- **TEXT UNDER STUDY**:
Jenny Campbell: Thriving on Thin Ice as a Jr. Sharks ice hockey player

March 4, 2022 — by Shannon Ma
Junior Jenny Campbell practices at the Ice Center in Oakland.
Aside from school, orchestra and varsity basketball, junior Jenny Campbell also plays an elite level of ice hockey. 

The sixth-period bell blares on Friday at 2:35 p.m, signaling the end to a long week of school. Most students heave sighs of relief as they prepare to head home to relax or hang out with friends. 

Junior Jenny Campbell, however, sometimes rushes to the San Jose Airport to board a flight to a different state to compete as a player on the Jr. Sharks ice hockey team. She is one of the only SHS students who does this; sophomore Matthew Zhang, a player on the Golden State Elite Hockey team, also travels for tournaments.

- **INFORMATION PROVIDED**:
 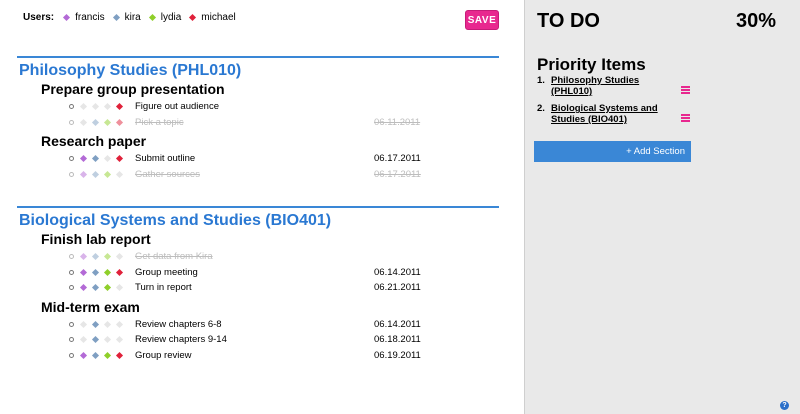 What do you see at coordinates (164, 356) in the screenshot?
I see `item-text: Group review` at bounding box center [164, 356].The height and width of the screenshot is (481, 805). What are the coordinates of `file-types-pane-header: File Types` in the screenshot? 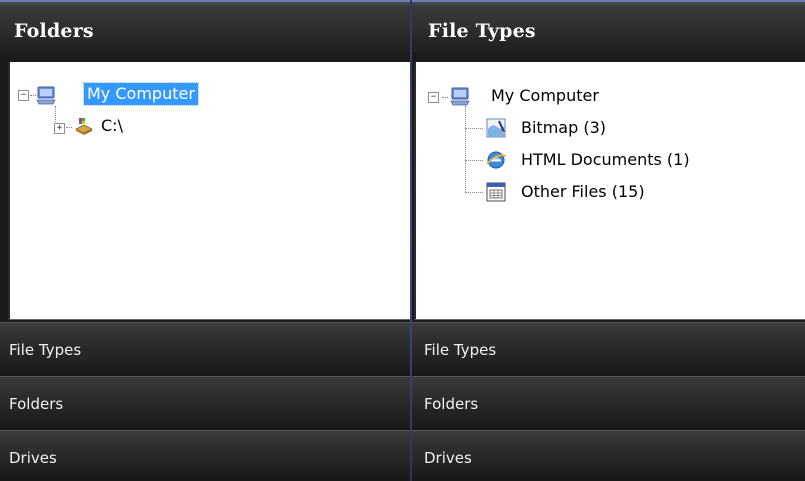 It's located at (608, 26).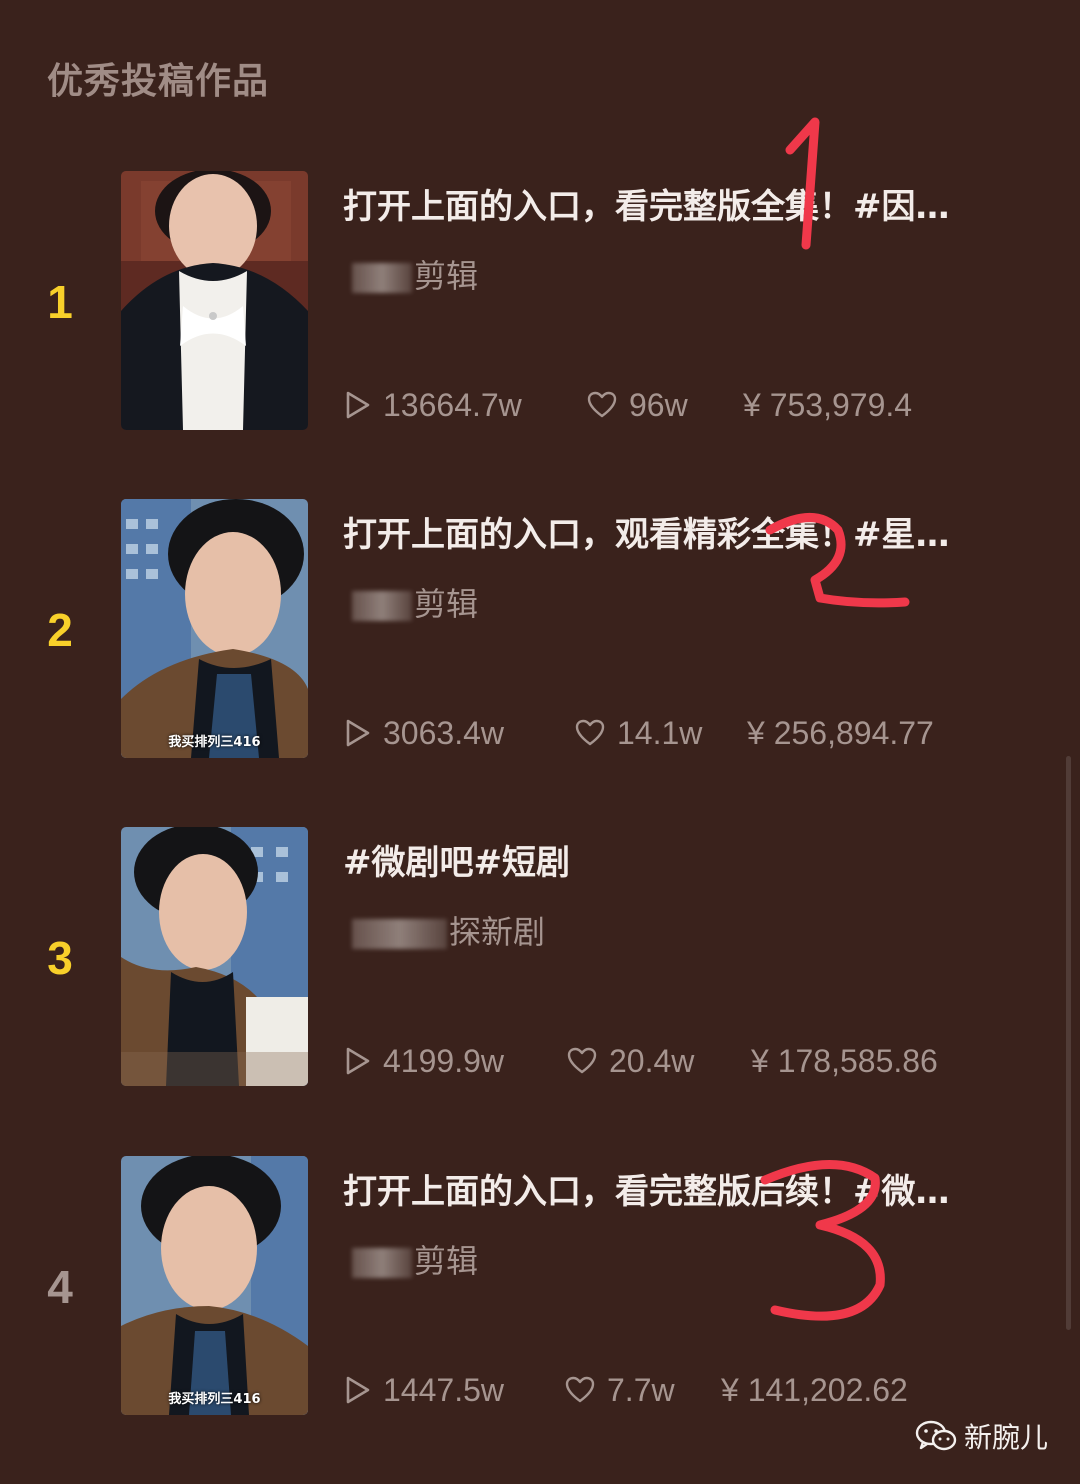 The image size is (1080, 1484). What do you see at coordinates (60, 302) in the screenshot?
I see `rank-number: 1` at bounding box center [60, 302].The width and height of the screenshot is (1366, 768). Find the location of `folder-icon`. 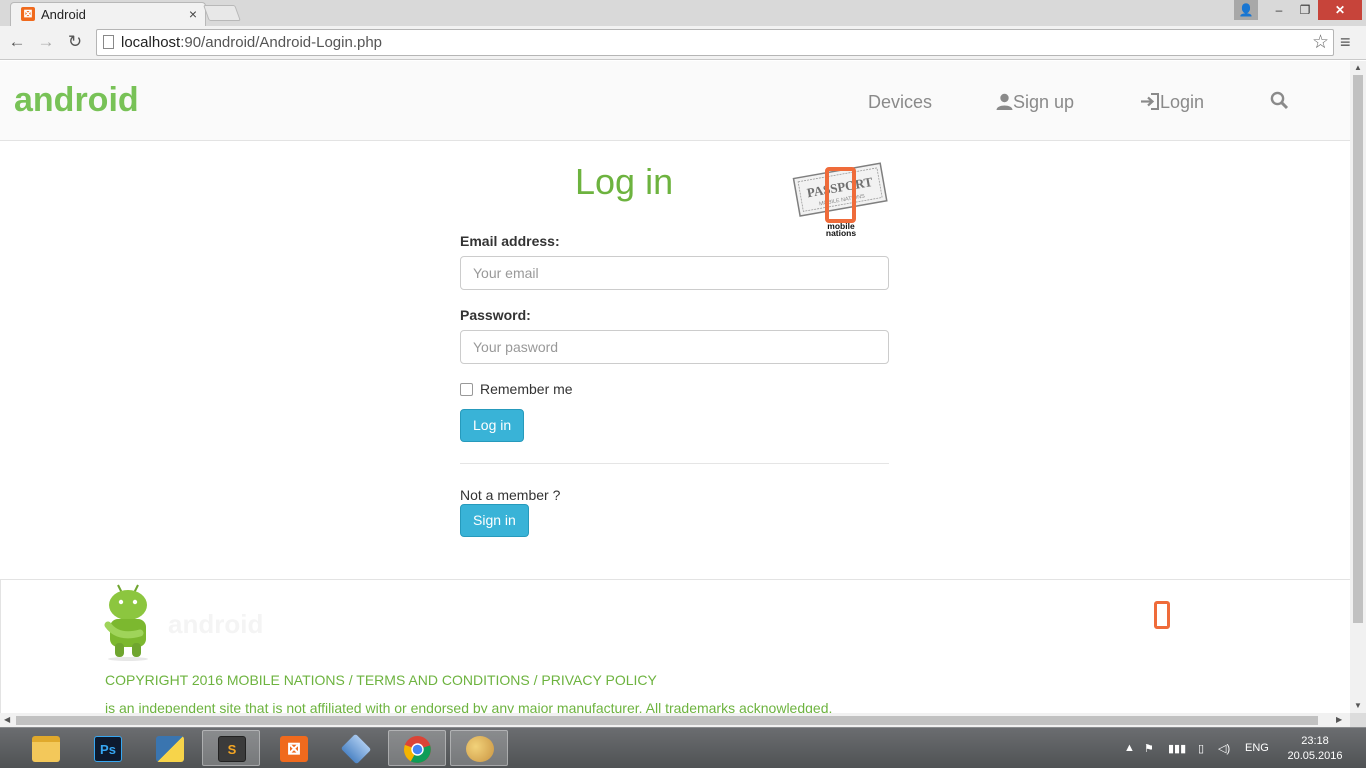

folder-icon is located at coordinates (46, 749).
...
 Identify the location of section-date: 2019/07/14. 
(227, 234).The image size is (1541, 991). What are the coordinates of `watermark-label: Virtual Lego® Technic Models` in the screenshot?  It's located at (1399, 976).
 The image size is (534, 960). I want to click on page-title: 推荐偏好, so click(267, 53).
* * *
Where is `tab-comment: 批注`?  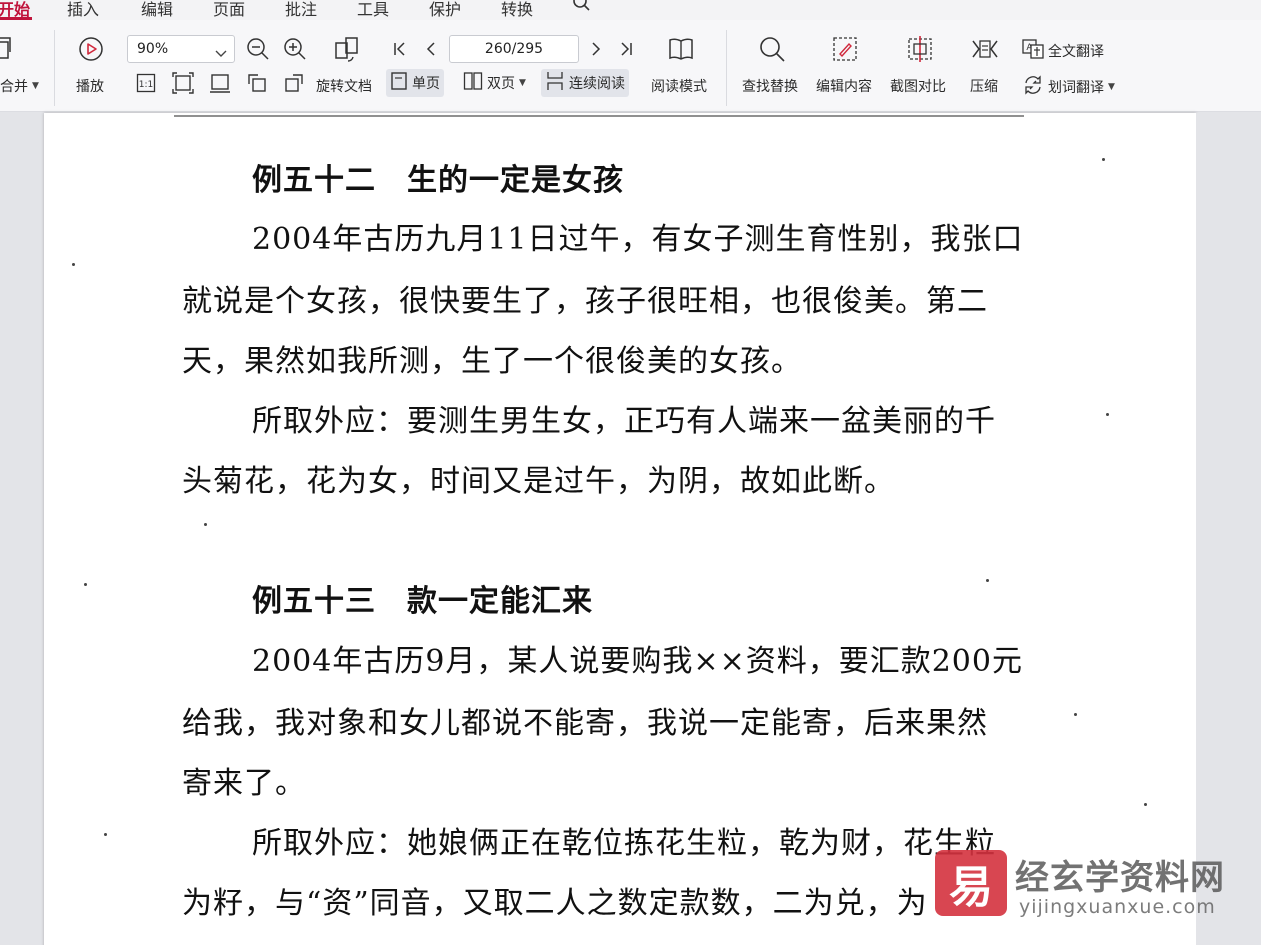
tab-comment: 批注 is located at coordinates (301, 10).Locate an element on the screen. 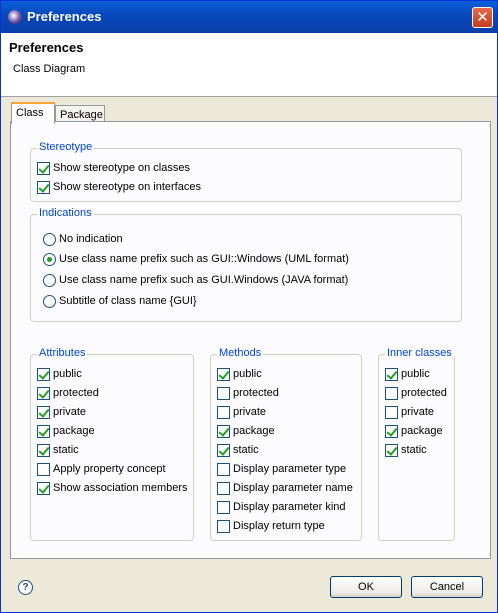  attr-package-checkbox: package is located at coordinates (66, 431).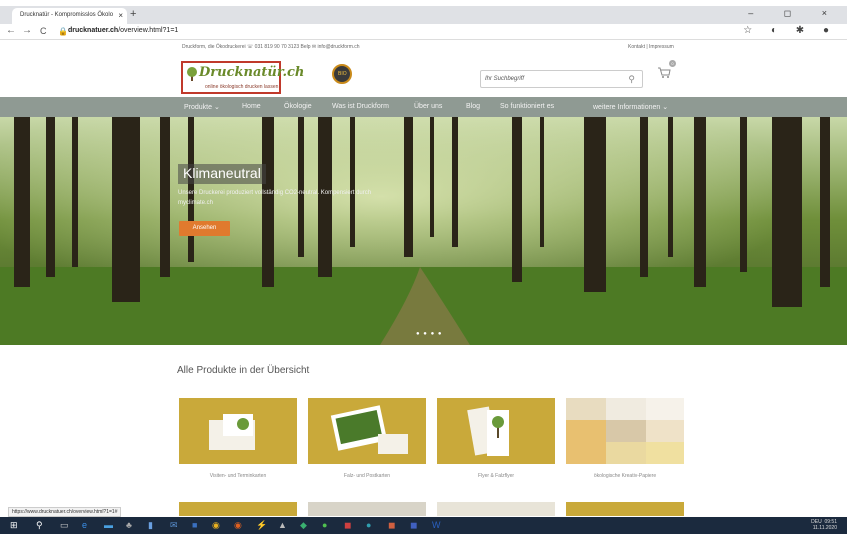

- **WORK INSTRUCTION**:
From the article about Jenny Campbell above, please extract the stretch from "Jenny Campbell: Thriving" through "out with friends.", copied word for word.

- **PROBLEM SOLUTION**:
Jenny Campbell: Thriving on Thin Ice as a Jr. Sharks ice hockey player

March 4, 2022 — by Shannon Ma
Junior Jenny Campbell practices at the Ice Center in Oakland.
Aside from school, orchestra and varsity basketball, junior Jenny Campbell also plays an elite level of ice hockey. 

The sixth-period bell blares on Friday at 2:35 p.m, signaling the end to a long week of school. Most students heave sighs of relief as they prepare to head home to relax or hang out with friends.